IFS warns of severe spending cuts in the years to come
A report from the Institute for Fiscal Studies (IFS) claims the UK will face deep public spending cuts in the years between 2011 and 2015.
According to the Institute, if the three main political parties are to meet their budget commitments, then the UK will see the harshest spending cuts since years between 1976-1980.
However, the IFS has been critical of all three parties for being vague about how they plan to tackle the UK’s public debt problems.
The report predicts that a Labour Government would implement the biggest tax rises, totalling £24 billion during the course of the next parliament.
Labour has already said that in order to tackle the UK’s deficit, tax hikes could well be on the agenda.

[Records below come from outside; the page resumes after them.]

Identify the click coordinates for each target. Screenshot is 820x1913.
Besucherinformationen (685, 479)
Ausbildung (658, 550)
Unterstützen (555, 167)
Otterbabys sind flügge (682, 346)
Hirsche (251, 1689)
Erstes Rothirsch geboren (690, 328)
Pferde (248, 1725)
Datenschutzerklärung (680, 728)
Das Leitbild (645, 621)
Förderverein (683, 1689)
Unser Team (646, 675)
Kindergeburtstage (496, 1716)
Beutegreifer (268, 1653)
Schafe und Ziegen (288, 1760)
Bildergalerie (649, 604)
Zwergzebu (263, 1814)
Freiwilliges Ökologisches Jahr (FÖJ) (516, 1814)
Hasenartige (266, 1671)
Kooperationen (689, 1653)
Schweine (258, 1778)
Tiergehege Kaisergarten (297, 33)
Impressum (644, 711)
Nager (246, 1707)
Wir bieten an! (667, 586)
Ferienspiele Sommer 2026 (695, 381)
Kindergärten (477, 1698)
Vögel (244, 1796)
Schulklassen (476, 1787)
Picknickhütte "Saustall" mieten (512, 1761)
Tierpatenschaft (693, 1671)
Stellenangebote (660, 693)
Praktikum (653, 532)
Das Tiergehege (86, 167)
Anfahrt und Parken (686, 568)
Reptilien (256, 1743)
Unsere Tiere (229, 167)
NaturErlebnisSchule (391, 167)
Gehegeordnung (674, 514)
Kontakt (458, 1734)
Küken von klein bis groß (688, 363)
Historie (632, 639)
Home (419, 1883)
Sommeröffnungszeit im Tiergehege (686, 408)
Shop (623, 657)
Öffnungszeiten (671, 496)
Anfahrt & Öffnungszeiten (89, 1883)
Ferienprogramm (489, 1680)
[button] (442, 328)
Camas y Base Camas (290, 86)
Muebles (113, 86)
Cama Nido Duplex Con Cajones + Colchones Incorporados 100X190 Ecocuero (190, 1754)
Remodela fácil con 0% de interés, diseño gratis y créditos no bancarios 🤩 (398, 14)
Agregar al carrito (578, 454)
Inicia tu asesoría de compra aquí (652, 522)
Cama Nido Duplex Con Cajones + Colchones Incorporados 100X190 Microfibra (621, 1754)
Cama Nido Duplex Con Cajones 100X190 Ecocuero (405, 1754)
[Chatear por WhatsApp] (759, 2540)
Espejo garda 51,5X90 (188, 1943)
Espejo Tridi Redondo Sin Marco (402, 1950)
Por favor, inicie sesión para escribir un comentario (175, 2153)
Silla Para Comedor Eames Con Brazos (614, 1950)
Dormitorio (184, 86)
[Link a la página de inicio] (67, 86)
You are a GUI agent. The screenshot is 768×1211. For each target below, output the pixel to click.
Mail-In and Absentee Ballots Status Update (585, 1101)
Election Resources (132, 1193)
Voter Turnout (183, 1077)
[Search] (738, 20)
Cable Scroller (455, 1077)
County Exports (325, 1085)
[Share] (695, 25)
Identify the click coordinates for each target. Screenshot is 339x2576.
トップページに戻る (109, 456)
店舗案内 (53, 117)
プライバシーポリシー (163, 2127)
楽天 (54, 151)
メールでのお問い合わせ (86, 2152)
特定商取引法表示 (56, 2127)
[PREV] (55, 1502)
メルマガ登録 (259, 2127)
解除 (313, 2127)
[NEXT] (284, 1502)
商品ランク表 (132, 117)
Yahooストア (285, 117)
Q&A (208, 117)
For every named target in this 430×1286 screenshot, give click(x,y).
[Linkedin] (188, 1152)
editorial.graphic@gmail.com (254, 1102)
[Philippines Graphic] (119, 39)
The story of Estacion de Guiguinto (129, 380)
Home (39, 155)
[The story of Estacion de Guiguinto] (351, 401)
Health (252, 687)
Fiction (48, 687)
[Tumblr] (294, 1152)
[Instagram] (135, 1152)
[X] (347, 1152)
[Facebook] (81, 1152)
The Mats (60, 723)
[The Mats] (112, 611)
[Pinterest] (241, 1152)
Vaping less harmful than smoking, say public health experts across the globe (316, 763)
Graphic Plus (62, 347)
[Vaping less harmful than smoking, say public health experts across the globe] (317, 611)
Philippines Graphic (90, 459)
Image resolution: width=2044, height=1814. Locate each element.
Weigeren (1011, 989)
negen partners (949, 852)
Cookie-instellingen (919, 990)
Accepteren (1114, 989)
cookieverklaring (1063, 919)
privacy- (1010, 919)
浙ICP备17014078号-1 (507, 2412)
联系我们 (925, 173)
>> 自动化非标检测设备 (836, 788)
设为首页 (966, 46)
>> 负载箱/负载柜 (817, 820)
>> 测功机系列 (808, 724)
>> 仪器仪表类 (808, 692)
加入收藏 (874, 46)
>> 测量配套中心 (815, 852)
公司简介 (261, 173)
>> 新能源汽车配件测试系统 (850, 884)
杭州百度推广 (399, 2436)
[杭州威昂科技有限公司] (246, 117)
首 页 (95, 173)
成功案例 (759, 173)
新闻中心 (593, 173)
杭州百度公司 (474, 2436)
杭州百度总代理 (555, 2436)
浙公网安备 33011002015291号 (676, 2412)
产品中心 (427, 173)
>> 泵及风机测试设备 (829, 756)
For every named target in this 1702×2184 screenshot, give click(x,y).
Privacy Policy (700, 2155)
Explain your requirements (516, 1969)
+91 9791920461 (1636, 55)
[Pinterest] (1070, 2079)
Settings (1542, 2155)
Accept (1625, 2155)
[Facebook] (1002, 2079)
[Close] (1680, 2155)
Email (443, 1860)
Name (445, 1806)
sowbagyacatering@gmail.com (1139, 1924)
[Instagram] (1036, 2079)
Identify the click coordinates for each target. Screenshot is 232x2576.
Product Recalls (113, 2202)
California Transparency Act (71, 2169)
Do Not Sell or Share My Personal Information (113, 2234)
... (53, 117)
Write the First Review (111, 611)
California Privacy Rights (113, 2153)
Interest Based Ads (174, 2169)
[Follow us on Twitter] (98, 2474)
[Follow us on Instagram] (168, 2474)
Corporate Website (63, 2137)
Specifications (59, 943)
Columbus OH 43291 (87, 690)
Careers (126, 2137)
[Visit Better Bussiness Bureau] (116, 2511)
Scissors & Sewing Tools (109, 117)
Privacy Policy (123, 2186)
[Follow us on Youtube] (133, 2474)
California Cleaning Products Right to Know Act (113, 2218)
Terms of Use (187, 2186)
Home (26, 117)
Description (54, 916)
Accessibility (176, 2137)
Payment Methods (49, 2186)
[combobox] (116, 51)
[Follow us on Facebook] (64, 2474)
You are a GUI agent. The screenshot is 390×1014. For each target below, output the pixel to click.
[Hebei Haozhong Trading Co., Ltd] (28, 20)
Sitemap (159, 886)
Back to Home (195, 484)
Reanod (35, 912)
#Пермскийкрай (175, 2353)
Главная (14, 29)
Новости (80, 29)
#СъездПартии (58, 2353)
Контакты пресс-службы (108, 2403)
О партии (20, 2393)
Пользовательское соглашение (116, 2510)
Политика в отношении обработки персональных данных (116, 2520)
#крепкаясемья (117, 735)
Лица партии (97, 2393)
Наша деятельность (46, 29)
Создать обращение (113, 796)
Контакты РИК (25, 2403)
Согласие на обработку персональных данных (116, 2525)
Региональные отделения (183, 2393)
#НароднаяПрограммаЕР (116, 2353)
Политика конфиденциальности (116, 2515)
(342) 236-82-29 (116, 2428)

The Liberal Democrats would need to cut an accumulated £51 billion from spending on public services by 2017, while the report states that Conservative plans would “imply cuts to spending on public services that have not been delivered over any five-year period since the Second World War”.
However, the IFS does highlight that Government borrowing over the course of the next parliament would be broadly similar for all three parties.
Commenting on its report, IFS director, Robert Chote, said: “Given that this fiscal repair job is likely to be the major domestic policy challenge for the next government, it is striking how reticent all three main UK parties have been in explaining how they would confront the task.”
Meanwhile, the think tank claims that the Conservatives are eager to cut public spending faster – a move which has been criticised by the Labour Government.
Chancellor Alistair Darling has warned many times that the economic recovery is still too fragile and warned that cutting the deficit too quickly could pose a threat to the economic recovery.